Job: Retype the lines from the start of the records through the line containing "Image resolution: width=2576 pixels, height=700 pixels. What", inclusive, keeping every character identical.

Excerpted data:
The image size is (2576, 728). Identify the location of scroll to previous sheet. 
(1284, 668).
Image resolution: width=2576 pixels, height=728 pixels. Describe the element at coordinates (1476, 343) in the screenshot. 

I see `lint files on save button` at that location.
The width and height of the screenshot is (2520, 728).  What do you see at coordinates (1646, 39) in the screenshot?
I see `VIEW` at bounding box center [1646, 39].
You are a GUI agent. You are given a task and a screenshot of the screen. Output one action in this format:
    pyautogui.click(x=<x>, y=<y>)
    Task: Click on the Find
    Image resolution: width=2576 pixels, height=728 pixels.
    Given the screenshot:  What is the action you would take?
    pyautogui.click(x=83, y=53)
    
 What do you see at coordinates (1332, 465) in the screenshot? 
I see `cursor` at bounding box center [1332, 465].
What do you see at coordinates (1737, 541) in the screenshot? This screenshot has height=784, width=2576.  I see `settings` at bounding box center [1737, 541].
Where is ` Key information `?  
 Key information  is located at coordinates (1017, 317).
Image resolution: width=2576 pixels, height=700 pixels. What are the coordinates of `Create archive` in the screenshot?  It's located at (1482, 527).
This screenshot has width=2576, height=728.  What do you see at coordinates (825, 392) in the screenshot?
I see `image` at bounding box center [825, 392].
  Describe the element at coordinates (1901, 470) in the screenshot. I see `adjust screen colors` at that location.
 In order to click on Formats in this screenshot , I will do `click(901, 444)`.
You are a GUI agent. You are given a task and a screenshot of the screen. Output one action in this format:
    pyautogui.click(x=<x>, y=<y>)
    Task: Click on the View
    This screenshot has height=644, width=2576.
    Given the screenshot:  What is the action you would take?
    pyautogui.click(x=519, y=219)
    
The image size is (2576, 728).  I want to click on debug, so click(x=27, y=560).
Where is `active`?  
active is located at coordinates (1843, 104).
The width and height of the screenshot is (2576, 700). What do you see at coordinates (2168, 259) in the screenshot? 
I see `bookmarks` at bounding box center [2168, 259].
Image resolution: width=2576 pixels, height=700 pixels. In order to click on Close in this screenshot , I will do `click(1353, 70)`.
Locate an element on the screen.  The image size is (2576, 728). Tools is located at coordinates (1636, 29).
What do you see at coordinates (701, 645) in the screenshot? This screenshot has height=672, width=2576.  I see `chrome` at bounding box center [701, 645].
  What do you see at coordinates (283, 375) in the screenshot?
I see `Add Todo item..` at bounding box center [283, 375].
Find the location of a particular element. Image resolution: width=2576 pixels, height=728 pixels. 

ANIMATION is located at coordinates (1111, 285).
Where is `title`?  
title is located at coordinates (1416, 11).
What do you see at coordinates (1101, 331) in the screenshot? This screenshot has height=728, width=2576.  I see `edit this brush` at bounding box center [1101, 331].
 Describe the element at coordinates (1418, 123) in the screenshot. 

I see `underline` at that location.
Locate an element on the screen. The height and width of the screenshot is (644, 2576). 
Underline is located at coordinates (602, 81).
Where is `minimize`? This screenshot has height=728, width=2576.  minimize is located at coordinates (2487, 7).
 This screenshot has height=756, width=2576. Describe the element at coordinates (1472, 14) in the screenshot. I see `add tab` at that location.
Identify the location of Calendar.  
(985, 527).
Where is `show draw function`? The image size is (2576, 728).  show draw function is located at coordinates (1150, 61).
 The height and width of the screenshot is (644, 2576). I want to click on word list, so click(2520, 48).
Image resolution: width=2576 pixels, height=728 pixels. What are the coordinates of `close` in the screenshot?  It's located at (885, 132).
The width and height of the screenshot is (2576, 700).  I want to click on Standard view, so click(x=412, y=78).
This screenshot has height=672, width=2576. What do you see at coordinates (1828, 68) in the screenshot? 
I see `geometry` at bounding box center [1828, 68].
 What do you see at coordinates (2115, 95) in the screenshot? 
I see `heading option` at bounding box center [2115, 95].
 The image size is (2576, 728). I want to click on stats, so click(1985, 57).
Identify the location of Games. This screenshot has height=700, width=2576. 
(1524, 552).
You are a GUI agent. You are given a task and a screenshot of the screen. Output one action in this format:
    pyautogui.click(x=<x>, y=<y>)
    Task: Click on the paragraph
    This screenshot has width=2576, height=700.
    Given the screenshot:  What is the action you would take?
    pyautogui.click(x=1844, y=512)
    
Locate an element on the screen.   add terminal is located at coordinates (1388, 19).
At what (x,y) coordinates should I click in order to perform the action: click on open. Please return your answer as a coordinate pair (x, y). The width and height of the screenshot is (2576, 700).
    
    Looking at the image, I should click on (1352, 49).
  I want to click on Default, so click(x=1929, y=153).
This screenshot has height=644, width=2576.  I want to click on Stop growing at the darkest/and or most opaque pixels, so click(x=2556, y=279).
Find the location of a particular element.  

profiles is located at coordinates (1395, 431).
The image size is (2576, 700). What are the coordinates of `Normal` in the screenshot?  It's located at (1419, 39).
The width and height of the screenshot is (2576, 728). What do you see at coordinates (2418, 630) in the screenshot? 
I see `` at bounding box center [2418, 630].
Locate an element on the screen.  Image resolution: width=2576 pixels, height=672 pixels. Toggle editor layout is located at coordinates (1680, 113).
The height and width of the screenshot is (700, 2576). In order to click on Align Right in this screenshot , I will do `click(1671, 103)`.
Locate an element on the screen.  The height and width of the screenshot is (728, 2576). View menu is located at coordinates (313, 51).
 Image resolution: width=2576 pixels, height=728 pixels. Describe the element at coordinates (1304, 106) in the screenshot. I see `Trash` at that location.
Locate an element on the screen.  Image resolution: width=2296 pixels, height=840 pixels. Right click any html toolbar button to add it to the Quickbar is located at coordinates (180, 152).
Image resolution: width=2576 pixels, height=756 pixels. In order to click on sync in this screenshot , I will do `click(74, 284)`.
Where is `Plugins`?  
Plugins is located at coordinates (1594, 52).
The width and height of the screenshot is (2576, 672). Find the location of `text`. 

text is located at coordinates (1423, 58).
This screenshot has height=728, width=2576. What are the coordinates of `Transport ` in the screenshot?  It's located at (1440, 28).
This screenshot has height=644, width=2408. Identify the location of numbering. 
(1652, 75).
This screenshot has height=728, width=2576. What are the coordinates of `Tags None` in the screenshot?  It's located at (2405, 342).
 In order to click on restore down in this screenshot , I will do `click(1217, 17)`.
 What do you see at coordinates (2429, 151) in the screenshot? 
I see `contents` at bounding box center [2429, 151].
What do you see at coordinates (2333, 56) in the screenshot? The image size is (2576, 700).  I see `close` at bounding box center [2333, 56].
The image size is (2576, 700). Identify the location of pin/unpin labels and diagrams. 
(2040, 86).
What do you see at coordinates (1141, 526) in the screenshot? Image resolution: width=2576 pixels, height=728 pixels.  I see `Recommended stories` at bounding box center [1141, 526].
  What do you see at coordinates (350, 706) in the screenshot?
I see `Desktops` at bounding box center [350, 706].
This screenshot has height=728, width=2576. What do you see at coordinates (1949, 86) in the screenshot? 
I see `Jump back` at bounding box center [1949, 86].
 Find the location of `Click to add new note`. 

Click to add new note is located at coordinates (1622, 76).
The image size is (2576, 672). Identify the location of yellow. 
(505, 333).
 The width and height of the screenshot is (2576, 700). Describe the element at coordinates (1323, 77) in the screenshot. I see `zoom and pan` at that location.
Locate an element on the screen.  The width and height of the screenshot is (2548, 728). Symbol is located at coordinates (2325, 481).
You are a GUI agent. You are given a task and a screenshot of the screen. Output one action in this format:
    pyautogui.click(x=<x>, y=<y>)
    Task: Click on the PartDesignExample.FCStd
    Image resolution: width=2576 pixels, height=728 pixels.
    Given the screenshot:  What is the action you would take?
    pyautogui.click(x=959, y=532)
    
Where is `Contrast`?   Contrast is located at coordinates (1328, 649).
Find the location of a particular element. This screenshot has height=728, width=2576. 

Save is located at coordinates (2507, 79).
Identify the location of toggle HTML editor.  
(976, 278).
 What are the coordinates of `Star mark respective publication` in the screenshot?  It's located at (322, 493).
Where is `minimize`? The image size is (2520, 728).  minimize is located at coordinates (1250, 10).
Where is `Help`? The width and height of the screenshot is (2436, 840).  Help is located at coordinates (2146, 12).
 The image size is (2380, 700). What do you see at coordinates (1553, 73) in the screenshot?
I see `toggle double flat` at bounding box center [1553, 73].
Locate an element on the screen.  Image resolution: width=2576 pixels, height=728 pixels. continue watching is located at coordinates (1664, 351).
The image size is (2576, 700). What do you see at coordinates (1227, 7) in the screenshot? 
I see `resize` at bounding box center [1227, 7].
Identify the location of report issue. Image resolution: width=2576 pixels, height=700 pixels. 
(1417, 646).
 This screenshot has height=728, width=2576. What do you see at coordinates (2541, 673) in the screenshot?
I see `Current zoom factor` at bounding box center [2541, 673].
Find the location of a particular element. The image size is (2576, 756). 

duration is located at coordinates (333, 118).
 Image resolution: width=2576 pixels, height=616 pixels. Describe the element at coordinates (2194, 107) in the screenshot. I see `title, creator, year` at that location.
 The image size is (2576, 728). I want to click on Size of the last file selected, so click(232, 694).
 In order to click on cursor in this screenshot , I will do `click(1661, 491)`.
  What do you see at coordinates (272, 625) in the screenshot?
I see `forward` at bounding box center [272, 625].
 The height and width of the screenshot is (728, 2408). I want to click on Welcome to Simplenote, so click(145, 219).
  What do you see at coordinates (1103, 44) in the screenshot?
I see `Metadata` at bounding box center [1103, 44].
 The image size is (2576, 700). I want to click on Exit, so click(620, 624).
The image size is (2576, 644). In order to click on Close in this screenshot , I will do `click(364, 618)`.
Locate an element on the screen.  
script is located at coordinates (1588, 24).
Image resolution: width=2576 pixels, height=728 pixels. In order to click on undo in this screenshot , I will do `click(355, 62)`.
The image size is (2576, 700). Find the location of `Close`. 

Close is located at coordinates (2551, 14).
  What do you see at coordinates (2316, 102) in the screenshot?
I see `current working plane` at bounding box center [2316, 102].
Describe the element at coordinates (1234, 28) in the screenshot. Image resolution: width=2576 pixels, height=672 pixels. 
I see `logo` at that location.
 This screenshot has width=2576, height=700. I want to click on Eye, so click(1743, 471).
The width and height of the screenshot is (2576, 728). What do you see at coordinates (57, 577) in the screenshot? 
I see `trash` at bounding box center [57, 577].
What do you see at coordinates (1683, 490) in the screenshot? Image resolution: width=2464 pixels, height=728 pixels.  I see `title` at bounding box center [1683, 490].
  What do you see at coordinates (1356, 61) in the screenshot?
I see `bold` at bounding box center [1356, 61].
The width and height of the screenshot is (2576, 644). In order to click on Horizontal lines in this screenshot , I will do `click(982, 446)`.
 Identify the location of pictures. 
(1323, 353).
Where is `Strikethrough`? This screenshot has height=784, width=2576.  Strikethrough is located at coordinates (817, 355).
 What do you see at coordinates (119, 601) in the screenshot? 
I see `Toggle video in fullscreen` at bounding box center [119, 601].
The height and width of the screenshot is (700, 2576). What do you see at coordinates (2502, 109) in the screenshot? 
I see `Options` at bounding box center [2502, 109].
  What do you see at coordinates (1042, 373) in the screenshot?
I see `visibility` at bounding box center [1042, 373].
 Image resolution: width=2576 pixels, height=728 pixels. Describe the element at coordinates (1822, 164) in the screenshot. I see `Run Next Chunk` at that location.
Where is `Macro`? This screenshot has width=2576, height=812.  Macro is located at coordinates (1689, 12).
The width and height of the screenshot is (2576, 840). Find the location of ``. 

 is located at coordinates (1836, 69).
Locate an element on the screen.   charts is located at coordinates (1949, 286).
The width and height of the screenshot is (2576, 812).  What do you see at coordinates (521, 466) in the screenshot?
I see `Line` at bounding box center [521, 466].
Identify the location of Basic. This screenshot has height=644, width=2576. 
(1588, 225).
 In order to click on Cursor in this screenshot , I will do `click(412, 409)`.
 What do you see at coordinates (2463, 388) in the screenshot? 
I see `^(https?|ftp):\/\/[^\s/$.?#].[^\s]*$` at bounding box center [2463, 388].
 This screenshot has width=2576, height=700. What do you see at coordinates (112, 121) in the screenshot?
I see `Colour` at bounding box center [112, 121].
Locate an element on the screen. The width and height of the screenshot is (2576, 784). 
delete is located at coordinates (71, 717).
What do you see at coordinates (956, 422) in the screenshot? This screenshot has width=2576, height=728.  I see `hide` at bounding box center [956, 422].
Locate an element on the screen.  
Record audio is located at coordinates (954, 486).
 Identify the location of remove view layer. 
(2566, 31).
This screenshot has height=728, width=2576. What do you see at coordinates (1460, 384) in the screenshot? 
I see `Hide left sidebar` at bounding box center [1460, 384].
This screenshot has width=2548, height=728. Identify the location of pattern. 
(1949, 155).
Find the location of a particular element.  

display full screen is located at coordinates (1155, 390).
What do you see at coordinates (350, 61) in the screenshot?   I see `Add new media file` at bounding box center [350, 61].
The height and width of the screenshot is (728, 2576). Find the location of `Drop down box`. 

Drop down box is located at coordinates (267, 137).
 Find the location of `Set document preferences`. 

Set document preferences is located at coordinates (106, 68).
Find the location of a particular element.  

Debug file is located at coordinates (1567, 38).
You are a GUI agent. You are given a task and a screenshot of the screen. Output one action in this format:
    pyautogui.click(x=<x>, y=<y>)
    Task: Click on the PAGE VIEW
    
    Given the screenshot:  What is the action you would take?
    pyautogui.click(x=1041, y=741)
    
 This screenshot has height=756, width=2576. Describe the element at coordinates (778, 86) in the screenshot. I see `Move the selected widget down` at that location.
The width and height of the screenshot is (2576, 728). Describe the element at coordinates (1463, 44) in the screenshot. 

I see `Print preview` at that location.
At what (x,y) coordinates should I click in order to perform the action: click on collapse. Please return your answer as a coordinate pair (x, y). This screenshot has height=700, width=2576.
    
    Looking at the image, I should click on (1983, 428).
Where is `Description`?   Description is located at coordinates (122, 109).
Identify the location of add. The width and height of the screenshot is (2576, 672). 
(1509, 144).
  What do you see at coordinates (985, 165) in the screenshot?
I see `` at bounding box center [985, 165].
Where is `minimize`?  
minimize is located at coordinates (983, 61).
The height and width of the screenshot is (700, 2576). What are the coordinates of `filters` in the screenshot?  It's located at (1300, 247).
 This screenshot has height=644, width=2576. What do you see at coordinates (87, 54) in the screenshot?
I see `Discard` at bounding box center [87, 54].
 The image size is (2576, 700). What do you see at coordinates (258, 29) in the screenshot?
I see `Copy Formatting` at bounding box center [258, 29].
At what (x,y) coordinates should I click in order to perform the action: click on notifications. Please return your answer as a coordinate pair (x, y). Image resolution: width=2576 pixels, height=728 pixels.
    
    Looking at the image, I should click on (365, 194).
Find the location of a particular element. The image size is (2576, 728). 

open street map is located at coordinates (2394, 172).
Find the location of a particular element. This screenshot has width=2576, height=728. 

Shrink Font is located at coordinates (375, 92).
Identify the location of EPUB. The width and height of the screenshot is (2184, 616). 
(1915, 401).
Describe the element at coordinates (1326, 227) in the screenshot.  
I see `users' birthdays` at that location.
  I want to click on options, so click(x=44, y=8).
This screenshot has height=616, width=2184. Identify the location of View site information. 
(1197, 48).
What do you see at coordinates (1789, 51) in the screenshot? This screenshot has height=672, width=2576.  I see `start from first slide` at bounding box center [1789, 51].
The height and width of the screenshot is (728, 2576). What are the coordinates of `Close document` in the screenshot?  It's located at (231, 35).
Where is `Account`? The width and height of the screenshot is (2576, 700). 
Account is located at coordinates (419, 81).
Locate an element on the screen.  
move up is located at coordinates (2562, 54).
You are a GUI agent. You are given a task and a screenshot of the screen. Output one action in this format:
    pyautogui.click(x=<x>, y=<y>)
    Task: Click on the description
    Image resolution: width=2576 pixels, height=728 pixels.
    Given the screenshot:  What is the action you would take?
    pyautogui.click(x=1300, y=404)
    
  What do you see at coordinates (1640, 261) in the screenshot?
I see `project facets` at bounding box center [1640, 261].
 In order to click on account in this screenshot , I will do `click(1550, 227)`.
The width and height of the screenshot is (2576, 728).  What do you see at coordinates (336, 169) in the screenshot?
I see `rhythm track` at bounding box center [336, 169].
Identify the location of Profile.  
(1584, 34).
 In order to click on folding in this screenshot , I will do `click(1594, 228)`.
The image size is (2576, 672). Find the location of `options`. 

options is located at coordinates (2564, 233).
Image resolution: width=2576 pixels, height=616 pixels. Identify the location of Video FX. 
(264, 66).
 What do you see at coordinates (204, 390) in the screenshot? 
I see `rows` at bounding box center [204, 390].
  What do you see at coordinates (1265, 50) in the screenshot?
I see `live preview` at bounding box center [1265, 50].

Exercise output:
The image size is (2576, 728). Identify the location of scroll to previous sheet. 
(1284, 668).
Image resolution: width=2576 pixels, height=728 pixels. Describe the element at coordinates (1476, 343) in the screenshot. 

I see `lint files on save button` at that location.
The width and height of the screenshot is (2520, 728).  What do you see at coordinates (1646, 39) in the screenshot?
I see `VIEW` at bounding box center [1646, 39].
You are a GUI agent. You are given a task and a screenshot of the screen. Output one action in this format:
    pyautogui.click(x=<x>, y=<y>)
    Task: Click on the Find
    Image resolution: width=2576 pixels, height=728 pixels.
    Given the screenshot:  What is the action you would take?
    pyautogui.click(x=83, y=53)
    
 What do you see at coordinates (1332, 465) in the screenshot? 
I see `cursor` at bounding box center [1332, 465].
What do you see at coordinates (1737, 541) in the screenshot? This screenshot has height=784, width=2576.  I see `settings` at bounding box center [1737, 541].
Where is ` Key information `?  
 Key information  is located at coordinates (1017, 317).
Image resolution: width=2576 pixels, height=700 pixels. What are the coordinates of `Create archive` in the screenshot?  It's located at (1482, 527).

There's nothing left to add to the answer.